Migration and differential protein expression of AMSCs from a high density collagen gel to a low density collagen gel

(A) Transitional cultures stained with H&E. Cells were visible in the 0.2% collagen scaffold by day 14 (scale bar: 100 μm).

(B) Immunofluorescent staining of CD73, PDPN, and CD146 of the transitional cultures. Red arrows indicate the 10% collagen type I gel; blue arrows indicate cells migrated into 0.2% collagen type I gel (scale bar: 50 μm, 20 μm).

Cells that migrated into the 0.2% collagen gel displayed a skeletal stem cell profile under hypoxic conditions

Upon nesting the seeded 10% collagen gel between the 0.2% collagen gels to form the transitional culture, gene expression analysis of the transitional culture in its entirety was measured 7 and 14 days post-embedding. A significant 2-fold increase (p < 0.001) in NESTIN expression relative to the cells cultured in the 10% collagen gel alone was observed 7 days post-embedding (Figure 2B), which persisted through day 14. A trend toward an increase in PRX1 expression was observed following 14 days. Interestingly, a significant 3.5-fold increase in PDPN expression was observed by day 14 (p < 0.01) relative to the cells cultured within the 10% collagen gel. With regards to early skeletal stem cell markers, a significant 2-fold increase (p < 0.001) in CD73 and a 1.7-fold increase (p < 0.01) in CD164 expression were observed 14 days after embedding, compared to the cells cultured within the 10% collagen gel. A significant 1.8-fold increase (p < 0.05) in the bone-cartilage-stromal marker CD146 was observed 7 days post-embedding, with a 2.7-fold increase (p < 0.001) in expression observed by day 14 compared to cells cultured within the 10% collagen gel before embedding.

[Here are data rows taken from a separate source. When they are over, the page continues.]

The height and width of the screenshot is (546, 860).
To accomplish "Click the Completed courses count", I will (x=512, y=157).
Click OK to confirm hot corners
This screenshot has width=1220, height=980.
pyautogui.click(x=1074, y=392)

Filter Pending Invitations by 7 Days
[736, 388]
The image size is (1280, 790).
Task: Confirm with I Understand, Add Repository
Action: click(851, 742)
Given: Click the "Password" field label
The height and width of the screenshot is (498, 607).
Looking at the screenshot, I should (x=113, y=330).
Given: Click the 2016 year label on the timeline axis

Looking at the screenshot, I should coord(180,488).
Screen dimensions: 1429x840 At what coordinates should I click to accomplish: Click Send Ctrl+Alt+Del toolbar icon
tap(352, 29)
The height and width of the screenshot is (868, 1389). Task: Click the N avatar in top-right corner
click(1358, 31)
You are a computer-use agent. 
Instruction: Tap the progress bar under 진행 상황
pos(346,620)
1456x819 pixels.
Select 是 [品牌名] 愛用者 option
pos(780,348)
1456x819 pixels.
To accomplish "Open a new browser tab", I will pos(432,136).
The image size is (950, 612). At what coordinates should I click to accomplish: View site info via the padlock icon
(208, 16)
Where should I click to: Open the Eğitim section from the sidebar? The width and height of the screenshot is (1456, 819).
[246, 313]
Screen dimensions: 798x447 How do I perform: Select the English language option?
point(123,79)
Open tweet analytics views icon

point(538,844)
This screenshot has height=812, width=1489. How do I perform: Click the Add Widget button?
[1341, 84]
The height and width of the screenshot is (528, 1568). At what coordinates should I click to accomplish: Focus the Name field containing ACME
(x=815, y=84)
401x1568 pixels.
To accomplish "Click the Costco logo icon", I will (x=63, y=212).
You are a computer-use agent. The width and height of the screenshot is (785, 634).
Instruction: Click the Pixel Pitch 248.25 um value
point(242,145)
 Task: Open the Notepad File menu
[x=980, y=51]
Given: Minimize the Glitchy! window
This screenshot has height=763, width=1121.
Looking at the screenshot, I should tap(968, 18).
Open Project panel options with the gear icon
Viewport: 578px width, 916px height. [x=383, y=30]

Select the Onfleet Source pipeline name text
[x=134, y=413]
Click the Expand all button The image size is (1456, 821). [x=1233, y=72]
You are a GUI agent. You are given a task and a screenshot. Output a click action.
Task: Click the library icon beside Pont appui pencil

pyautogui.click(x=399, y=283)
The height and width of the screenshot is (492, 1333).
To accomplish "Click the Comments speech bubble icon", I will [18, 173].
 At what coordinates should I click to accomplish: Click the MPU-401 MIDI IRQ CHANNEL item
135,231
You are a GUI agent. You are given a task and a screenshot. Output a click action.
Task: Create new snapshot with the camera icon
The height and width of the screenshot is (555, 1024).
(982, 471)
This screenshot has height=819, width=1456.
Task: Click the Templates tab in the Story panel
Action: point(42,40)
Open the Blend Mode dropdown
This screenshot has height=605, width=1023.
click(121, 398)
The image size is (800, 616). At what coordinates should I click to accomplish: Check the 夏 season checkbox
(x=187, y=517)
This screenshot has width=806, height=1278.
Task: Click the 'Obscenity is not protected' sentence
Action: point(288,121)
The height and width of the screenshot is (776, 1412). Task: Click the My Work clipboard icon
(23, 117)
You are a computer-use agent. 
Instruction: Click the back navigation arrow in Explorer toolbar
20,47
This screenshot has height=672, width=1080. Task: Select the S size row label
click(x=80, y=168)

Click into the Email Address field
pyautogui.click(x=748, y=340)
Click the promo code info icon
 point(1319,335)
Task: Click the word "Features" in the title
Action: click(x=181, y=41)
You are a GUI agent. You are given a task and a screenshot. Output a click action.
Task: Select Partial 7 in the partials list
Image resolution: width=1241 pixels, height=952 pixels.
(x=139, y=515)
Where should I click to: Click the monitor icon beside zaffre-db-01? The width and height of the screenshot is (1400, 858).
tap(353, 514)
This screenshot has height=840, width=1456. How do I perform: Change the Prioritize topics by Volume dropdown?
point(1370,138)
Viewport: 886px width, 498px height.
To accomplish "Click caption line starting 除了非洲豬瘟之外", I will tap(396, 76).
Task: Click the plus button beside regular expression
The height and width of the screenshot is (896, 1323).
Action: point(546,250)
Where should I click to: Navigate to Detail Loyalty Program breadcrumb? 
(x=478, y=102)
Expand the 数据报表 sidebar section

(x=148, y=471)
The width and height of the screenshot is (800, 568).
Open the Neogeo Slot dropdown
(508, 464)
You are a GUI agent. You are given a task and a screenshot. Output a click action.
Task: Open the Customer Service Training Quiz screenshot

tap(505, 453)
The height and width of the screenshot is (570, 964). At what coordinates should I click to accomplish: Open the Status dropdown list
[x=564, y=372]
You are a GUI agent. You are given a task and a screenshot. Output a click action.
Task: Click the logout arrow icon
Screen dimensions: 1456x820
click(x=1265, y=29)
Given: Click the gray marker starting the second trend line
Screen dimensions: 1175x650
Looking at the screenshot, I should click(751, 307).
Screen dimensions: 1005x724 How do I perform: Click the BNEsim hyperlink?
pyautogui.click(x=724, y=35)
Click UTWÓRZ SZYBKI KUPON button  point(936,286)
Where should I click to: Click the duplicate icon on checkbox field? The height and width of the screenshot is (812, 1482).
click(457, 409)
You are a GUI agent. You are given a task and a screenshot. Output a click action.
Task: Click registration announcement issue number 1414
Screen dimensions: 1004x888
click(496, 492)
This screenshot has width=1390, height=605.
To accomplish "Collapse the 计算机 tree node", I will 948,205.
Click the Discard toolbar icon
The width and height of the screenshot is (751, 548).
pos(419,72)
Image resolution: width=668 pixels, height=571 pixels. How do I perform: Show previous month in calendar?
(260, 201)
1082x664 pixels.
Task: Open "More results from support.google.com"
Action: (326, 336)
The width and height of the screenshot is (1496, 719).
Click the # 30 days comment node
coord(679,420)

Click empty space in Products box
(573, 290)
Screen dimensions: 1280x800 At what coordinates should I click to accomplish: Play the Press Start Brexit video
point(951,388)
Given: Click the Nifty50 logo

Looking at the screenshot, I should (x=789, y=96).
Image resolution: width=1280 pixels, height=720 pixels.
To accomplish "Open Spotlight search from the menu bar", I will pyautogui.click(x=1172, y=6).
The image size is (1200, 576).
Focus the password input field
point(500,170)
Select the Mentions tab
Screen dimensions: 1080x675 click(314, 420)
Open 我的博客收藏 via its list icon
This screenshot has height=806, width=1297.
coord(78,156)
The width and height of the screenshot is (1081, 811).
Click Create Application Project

The cells were additionally assessed for their osteochondrogenic marker profile (Figure 2C). A significant (1.8-fold, p < 0.05) increase in SOX9 expression was observed in the transitional culture by day 7, followed by a 3.9-fold (p < 0.001) increase by day 14 compared to cells cultured within the 10% collagen gel alone. No significant change in RUNX2 expression was observed. Furthermore, the cells were assessed for their response to a shift in collagen densities (Figure 2D). The expression of YAP was significantly increased by 1.4-fold at day 14 in the cells cultured within the transitional culture compared to cells cultured within the 10% collagen gel. Interestingly, the expression of CTGF (a canonical downstream target of YAP/TAZ signaling) was significantly decreased by 3-fold at day 14 in the transitional culture compared to the cells cultured within the 10% collagen gel (p < 0.01).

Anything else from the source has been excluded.